א׳ בטבת ה׳תשע״ג (December 14, 2012)
So Pharaoh sent and called Joseph, and they rushed him from the dungeon … and Pharaoh removed his ring from his hand and placed it on Joseph’s hand, and … placed the golden chain around his neck … and they called out before him, “[This is] the King’s patron,” appointing him over the entire land of Egypt
— Genesis 41:14; 41-43
This past week we heard news of a great tragedy, the suicide of a young teenage girl in County Donegal, Ireland, just fifteen years old. It seems she took her life because she could not handle the pain of living without her younger sister, who took her own life seven weeks ago, aged just thirteen, after being subjected to online bullying.
We also heard of the tragic loss of a young Indian woman, a nurse who fell victim to a prank phone call. Humiliated and embarrassed, she took her own life, leaving behind grieving relatives, a husband and two children.
For many who read these stories and are shocked by the tragedy, it is very difficult to fathom what could drive a person to the point where they feel there is no way out, and that the only solution left is to leave this world behind. Most of us have coping mechanisms to deal with the harsh things life sometimes throws at us, and although we try to understand the extreme effects bullying and humiliation can have on vulnerable targets, we struggle to understand why they would choose such an extreme and final way to deal with their difficulties. Surely, we think, there are support groups and networks they could approach; surely their parents, spouses or siblings can help; surely time will heal; surely …
For those of us on the outside there are a million solutions, simply because we stand outside.
To someone contemplating taking their own life, there are often no solutions at all. There is no way out. All that is visible is thick, black darkness. There are no paths and options, easy or hard choices … there is just suffocating darkness. The outstretched hands of friends and family are simply not visible to grasp. The devastating effects on the loved ones who will be abandoned is not being ignored, it is just lost in the dark fog of depression.
On Chanukah we read of Chana, the heroic figure who watched her seven sons slaughtered by Greek soldiers for refusing to worship their idols. After her youngest son, just seven years old, was killed, Chana took her own life. (Although some versions say she died from shock and grief, the Midrash describes her as losing her mind with suffering, and jumping to her death.) She had just seen her whole family wiped out, surely she too could see no light around her, no way to move forward.
In Jewish law, one who commits suicide cannot be buried within the normal part of the cemetery, but in a separate area, as suicide is considered a form of murder. This may seem harsh, but it is only applied when the person was deemed to be of sound mind. In almost all cases the person who tragically feels forced to take their own life is not in a rational state of mind … the darkness all around blocks out all logic, all solutions.
To those outside there are always solutions. Sometimes the solution is time. We need only look at the parsha today to see that the most hopeless situations can miraculously turn around. Yosef (Joseph) is thrown into a dark pit, filled with snakes and scorpions, without food or water — on the very cusp of a painful death. From there he is transferred to Egypt as a slave, only to end up in a dark dungeon. Yet within a short time he is wearing the royal signet ring and is seated on a royal throne, viceroy of Egypt.

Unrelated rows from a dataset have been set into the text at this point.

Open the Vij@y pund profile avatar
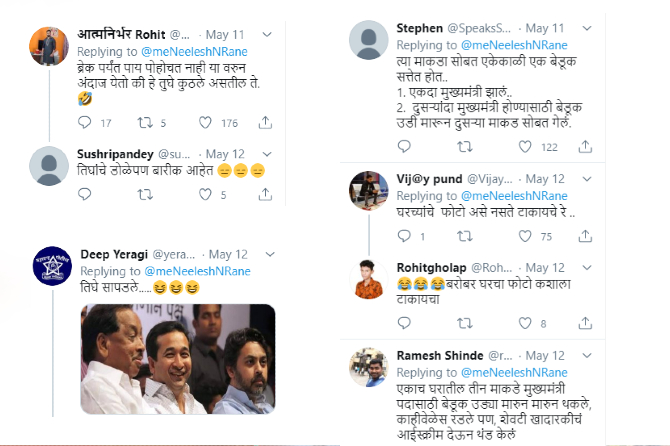 tap(369, 191)
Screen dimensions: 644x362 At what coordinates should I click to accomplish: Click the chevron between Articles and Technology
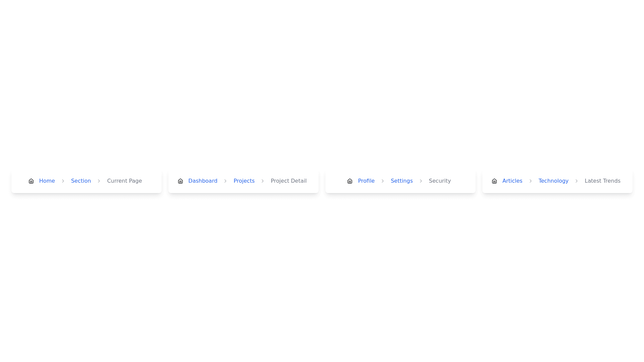click(530, 181)
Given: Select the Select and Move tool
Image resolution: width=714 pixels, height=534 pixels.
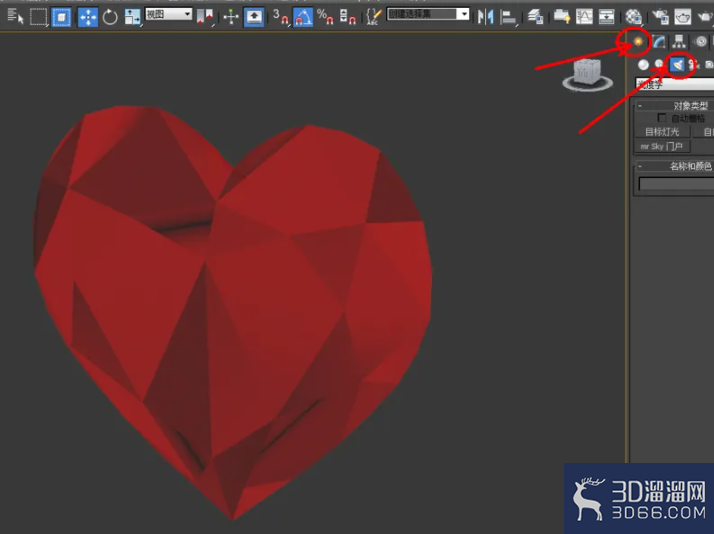Looking at the screenshot, I should [87, 17].
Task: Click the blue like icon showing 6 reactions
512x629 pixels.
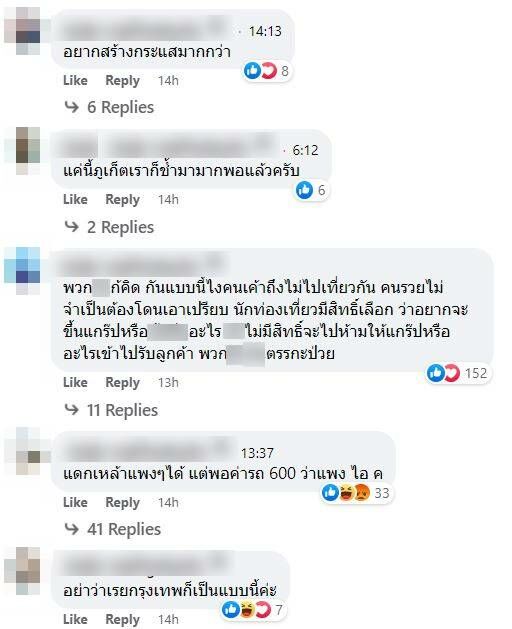Action: pos(304,190)
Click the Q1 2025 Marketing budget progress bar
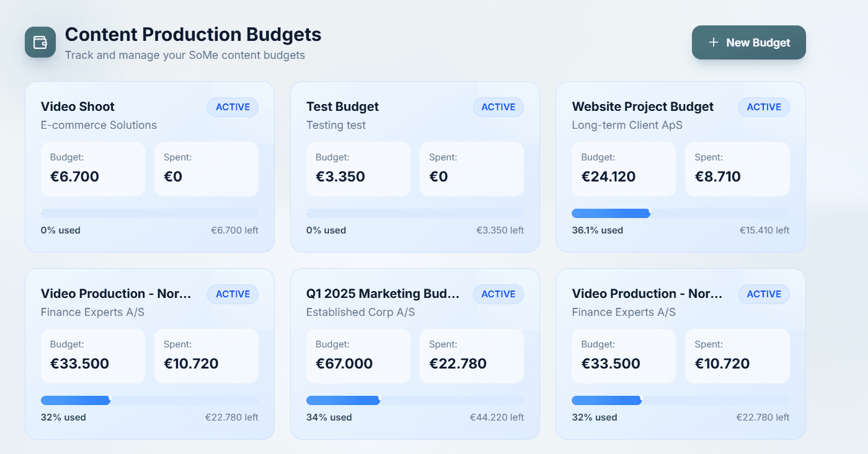This screenshot has height=454, width=868. click(415, 400)
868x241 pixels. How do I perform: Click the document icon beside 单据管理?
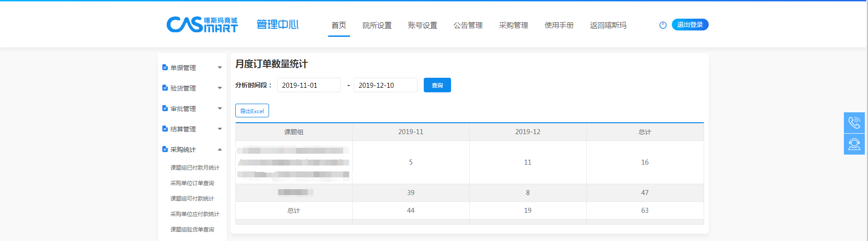(165, 67)
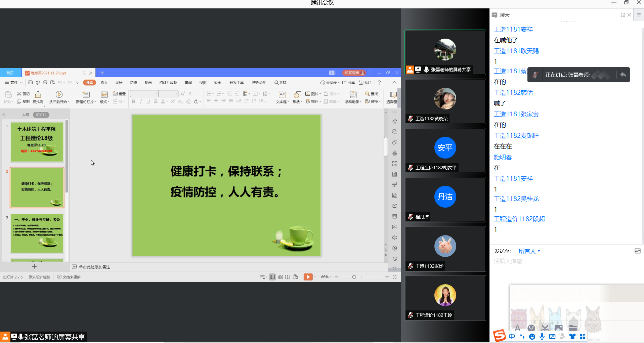Open the 插入 ribbon tab

[x=104, y=83]
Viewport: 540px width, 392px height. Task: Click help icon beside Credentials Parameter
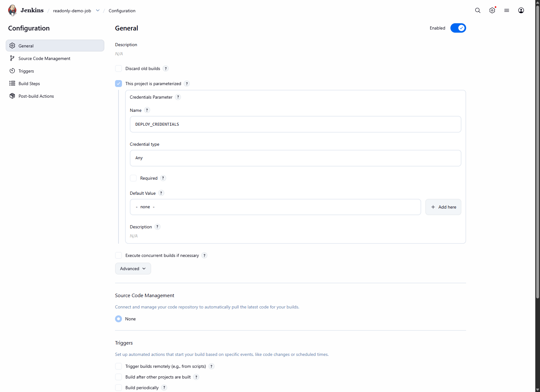(178, 97)
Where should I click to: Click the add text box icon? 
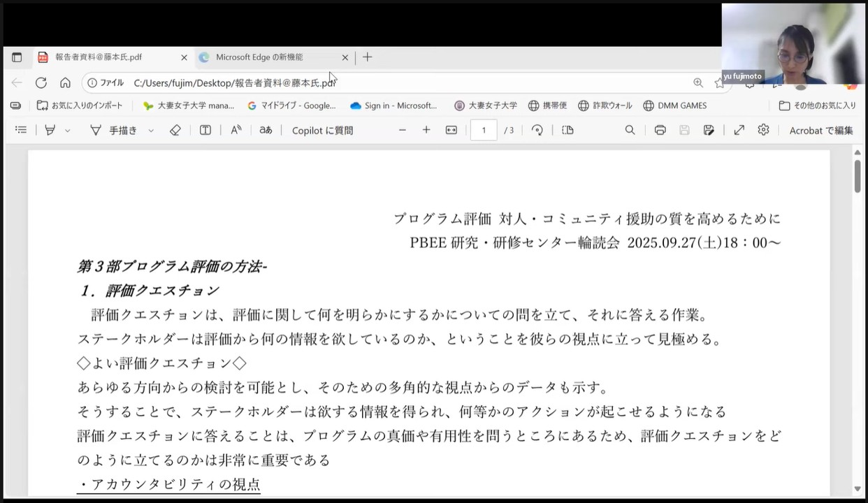point(205,130)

Yosef was a unique individual, he never gave up hope. To many in difficulty the solution is often not visible at all. There is no hope. The dark pit is all they see.
So what can we do?
First and foremost we need to be aware. We need to be ready to call for professional help when we see someone who needs it.
We need to be in tune with those around us, listening when they suffer … really listening, not listening to offer a solution.
We need to talk to those we care for, about never leaving it too late, about asking for help before the darkness is too much to bear.
And along with all that we need to bring some light into that darkness; the light of Torah and mitzvot which can often give hope, support and meaning in times of difficulty. Inside every one of us is a small flame, flickering silently within, the soul. If we fan that flame we can often chase away the darkness in our mind and heart, for it only takes a small amount of light to banish a roomful of darkness. We fan that flame by doing mitzvot such as laying tefillin, praying to G-d, lighting Shabbat candles, helping those in need and by studying the Torah. Those of other faiths can achieve the same by observing the Seven Noachide laws. We sometimes need reminding that G-d placed us here for a purpose, that we each have a mission on this earth, and we cannot leave until it is complete. The time we spend on this earth is precious and every moment is full of meaning.
May G-d grant us the strength to stay strong in times of difficulty, to see the light in times of darkness, and to merit the days when “death will be swallowed up forever.” Shabbat Shalom.
Rabbi Zalman Lent
Rabbi Zalman Lent is a Community Rabbi in Dublin and director of Chabad of Ireland.